The solar eclipse is right around the corner, and NASA says it'll be your last chance to see one in the U.S. until August 2044.
What can we expect from the solar eclipse?
Posted at 3:19 PM, Apr 05, 2024
and last updated 2024-04-05 17:20:51-04

If you hate Mondays, maybe the promise of a rare natural phenomenon will get you ready for the new week as the nation prepares for the upcoming total solar eclipse. NASA says it’ll be your last chance to see one in the U.S. until August 2044.

The interstellar dance is captivating the country with millions of Americans traveling to revel in the rarity on April 8.

According to NASA, a total eclipse happens when the moon completely blocks the face of the sun. You can see the whole show in what’s called the path of totality, a narrow strip that stretches from Texas to Maine, while the rest of the country will experience at least a partial eclipse on Monday.

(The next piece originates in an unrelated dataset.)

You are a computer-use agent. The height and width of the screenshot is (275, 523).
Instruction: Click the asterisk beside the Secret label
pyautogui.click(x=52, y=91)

But for some, bad weather could lead to an early curtain with meteorologists predicting potential storms or cloud cover, although there’s still time for the forecast to change. If weather cooperates, Mexico’s Pacific Coast will get the first sighting at around 2:00 p.m. Eastern, with the eclipse’s grand finale concealing Nova Scotia 1 1/2 hours later.

Expect stars and planets to shine bright, with temperatures dropping and some animals growing anxious or quiet.

As incredible of a sight it may be, scientists warn: Don’t look directly at the eclipse without specialized glasses.

“If you look directly at the sun, then they're invisible rays. So ultraviolet and infrared can burn your eyes,” said Chad Sosolik, a professor of physics and astronomy at Clemson University.

Flights across the country could be impacted Monday, with the Federal Aviation Administration warning of possible delays as aircraft and drones focus on the eclipse.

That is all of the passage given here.